Associate professor and artist Fern Helfland and her UBCO colleagues Tannis Nielsen and Samuel Roy-Bois are behind the exhibition What does it mean to be The Problem, which is at the Alternator Centre for Contemporary Art until Feb. 18.
One of the displays that Helfland said she hopes will start a dialogue features one of her family photos, taken in 1961, which shows her at a costume party when she was nine years old, dressed in blackface with pigtails with her brother wearing a feathered indigenous headdress and war paint.
"At that time people just did that stuff without thinking," said Helfland, who said she stumbled across the image recently and decided to use it for the exhibition.
"Frankly I was quite taken back and rather shocked. It was such a thoughtless thing to do. People just never gave those things a second thought back then."
She said that photograph was taken at a costume party with other children from the Jewish community.

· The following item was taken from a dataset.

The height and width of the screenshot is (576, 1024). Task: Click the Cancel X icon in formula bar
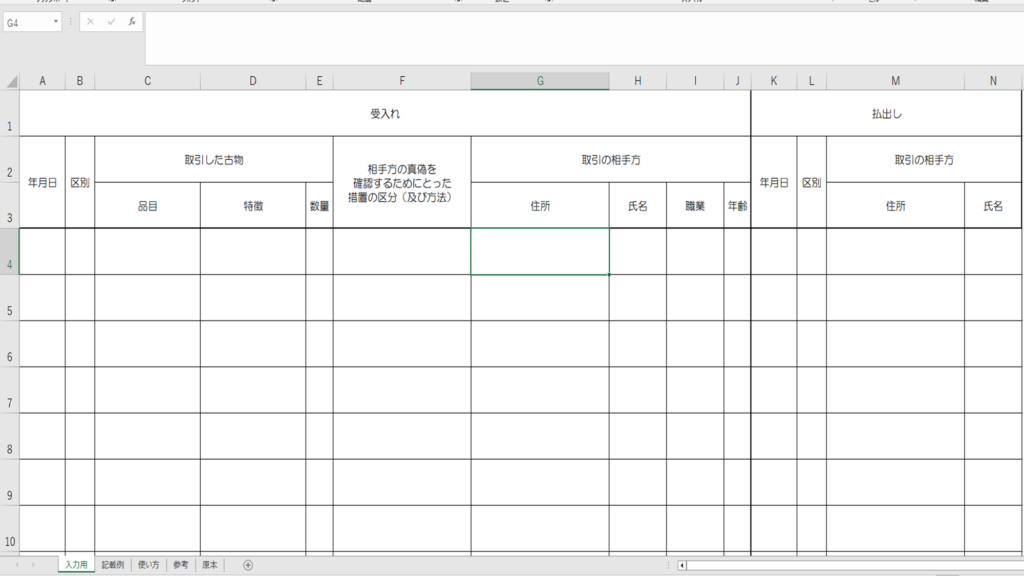click(x=90, y=21)
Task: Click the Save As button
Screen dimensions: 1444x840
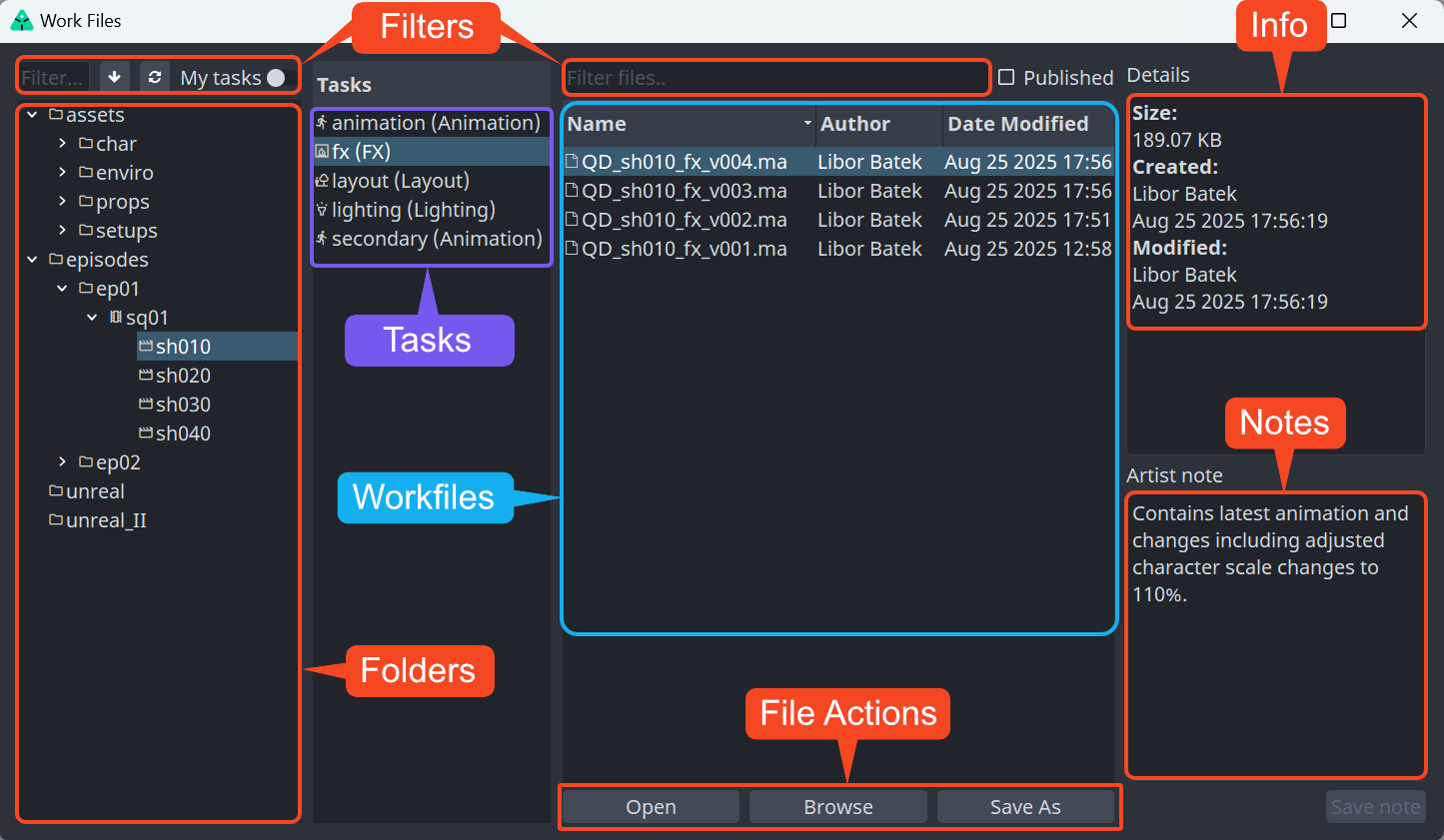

"The parents of these kids were all mostly new immigrants themselves and some of them actually holocaust survivors, so this is children being assimilated into what it means to live in Toronto at the time. We're very much shaped by the media at the time."
Helfland and her colleagues will talk at a public discussion on racism and privilege at the centre on Feb. 15.
Helfland said she hopes that her photographs will make people "stop and think."
"If you type into Google 'Indian headdress fashion,' it's happening right now in 2015. And people take it for granted that it's okay to appropriate somebody else's sacred artifacts and use them in a commodified fashion," she said.
"So what I'm hoping people that will see by looking at this photograph is that they'll somehow see themselves reflected in it a little bit and maybe stop and think twice about maybe the next Halloween costume, that they might be appropriating somebody else's identity.